Caregivers face sleepless nights and endless days of supporting their loved ones in constant pain and recovering from multiple surgeries. They must juggle their children’s needs with those of their spouses, keep household finances in order, respond to sudden panic attacks brought on by post-traumatic stress disorder (PTSD) and confront the depression suffered by their formerly active, take-charge family members struggling with a new reality. 

For many caregivers, what often gets lost is a focus on helping themselves and finding their own fulfillment.
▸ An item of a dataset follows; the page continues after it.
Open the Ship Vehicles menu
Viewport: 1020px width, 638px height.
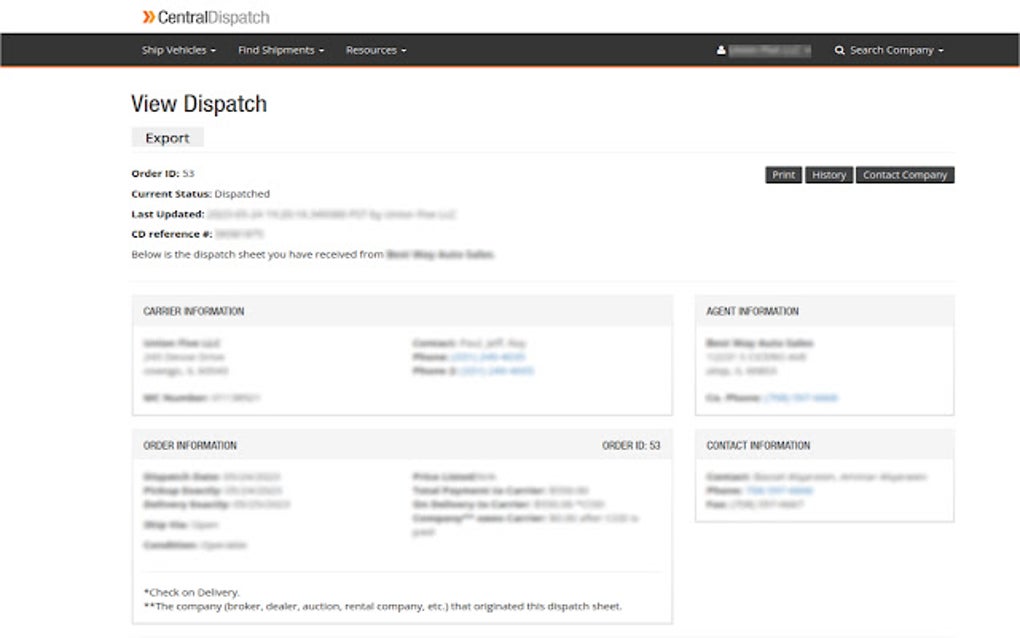(x=178, y=49)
This year’s Pillars of Strength recipients said the scholarships will allow them to capture new opportunities without taking anything away from their families.   
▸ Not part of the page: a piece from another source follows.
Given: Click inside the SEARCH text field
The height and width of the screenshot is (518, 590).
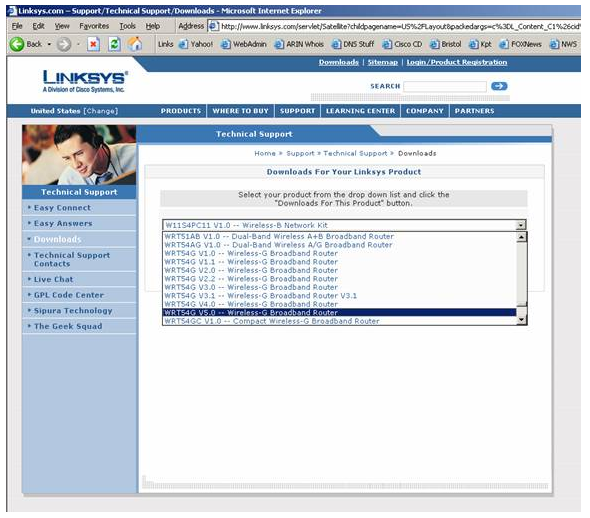Looking at the screenshot, I should 444,87.
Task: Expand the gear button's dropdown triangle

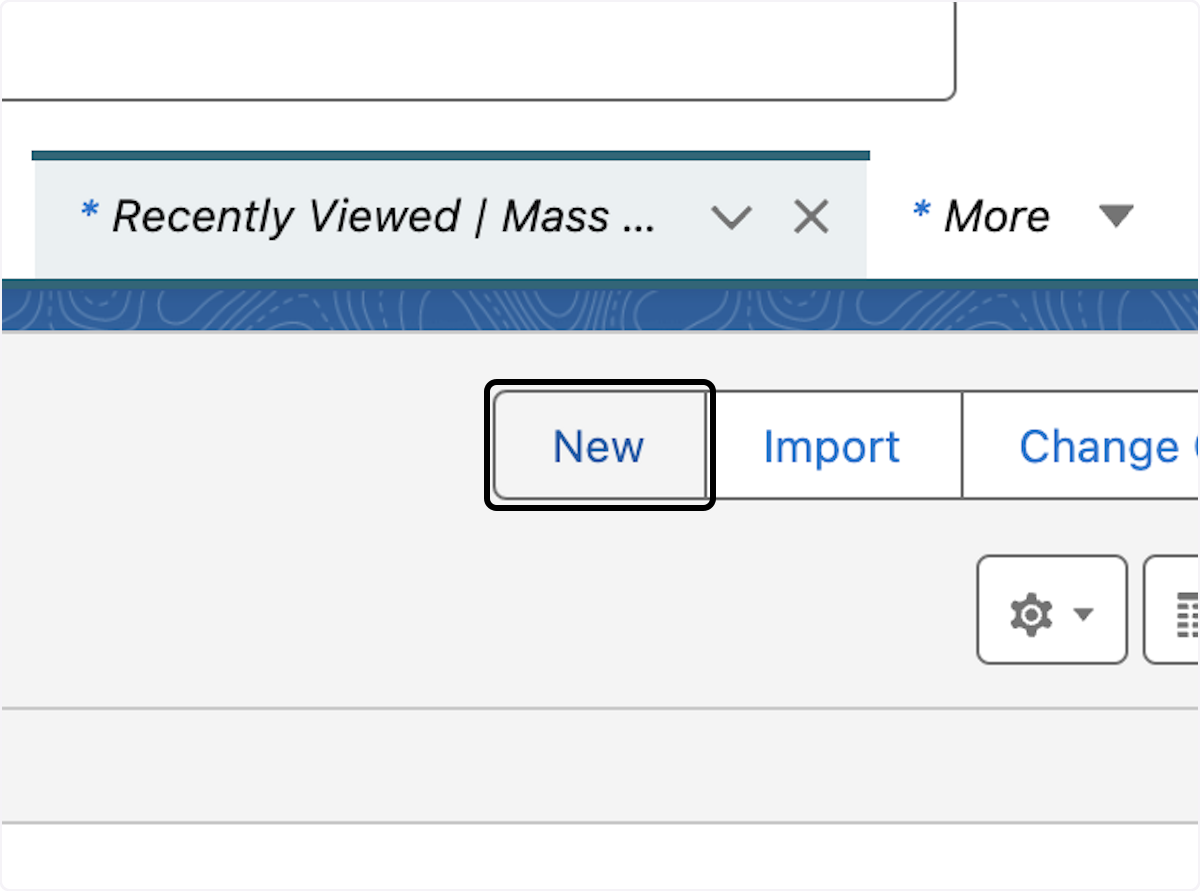Action: point(1085,615)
These caregivers envision starting businesses or working from home, opportunities that enable them to be both caregivers and financial providers. Some even see themselves collaborating with other caregivers who seek to be at-home entrepreneurs.
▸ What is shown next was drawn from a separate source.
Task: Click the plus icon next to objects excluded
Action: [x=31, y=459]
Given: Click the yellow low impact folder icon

Because caregivers receive few, if any, educational benefits from the federal government, they have a hard time earning degrees while supporting their families. UMGC’s fully online programs provide the flexibility to achieve college credit based on their own schedules.   

This year’s Pillars of Strength recipients offer sage advice for those in similar situations. 

“Anyone facing this as we did, I say just hang in there,” said Oddise Lundy, whose husband barely survived the detonation of an improvised explosive device (IED) that buried him under five feet of rubble in Afghanistan. “Don’t give up. Don’t quit. Just continue to live to see another day—that’s for both the soldier and the caregiver. We don’t know what’s on the other side of the mountain, but we do know there is another side. So, keep going and find that community that you can lean on in the toughest times.” 

Here are the stories of eight remarkable women who are setting off to remake themselves and build the resiliency of their families:

Caitlin Bacus—Along with “Daddy’s Little Helpers”–Struggled to Care for Her Seriously Ill Husband and Now is Ready to Invest in Herself

Amber Cerchione Aims to Use Education to Inspire Her Children and Community

Abigail Compton’s Business Degree Will Help Her Give Back to Veterans

Rachel Donnatien Sets Example for Her Family through Caregiving—and Now Pursuit of a College Degree

Claudia Escobar is Managing Her Husbands Cancer Treatments While Pursuing Her Education

Oddise Lundy‘s Odyssey Leads Her from Helping Her Husband to Helping Others

Melissa O’Connell Hopes to Use Education to Establish Home-based Career and Continue Caring for Her Seriously Injured Husband

For Michelle Stoltz, a Master’s Degree is Key to Expanding Her Personal Coaching Business

About University of Maryland Global Campus

Currently celebrating its 75th anniversary, University of Maryland Global Campus (UMGC) was established in 1947 to serve adults in the workforce and the military. Today, UMGC enrolls some 90,000 students annually, offering bachelor’s, master’s, and doctoral degree programs, as well as certificates in more than 135 fully online, hybrid, and face-to-face programs and specializations.

UMGC has a long history of innovation in reaching students where they are, including as a pioneer of internet instruction, piloting its first online classes in 1994. The university has received numerous awards for its groundbreaking work in developing fully online degree programs, including in high-demand fields such as cybersecurity, business, data analytics, health care, and education.

UMGC now offers classes to military service personnel and their families at some 180 locations in more than 20 countries. More than half of the university’s students are active-duty military personnel, their families, members of the National Guard, and veterans.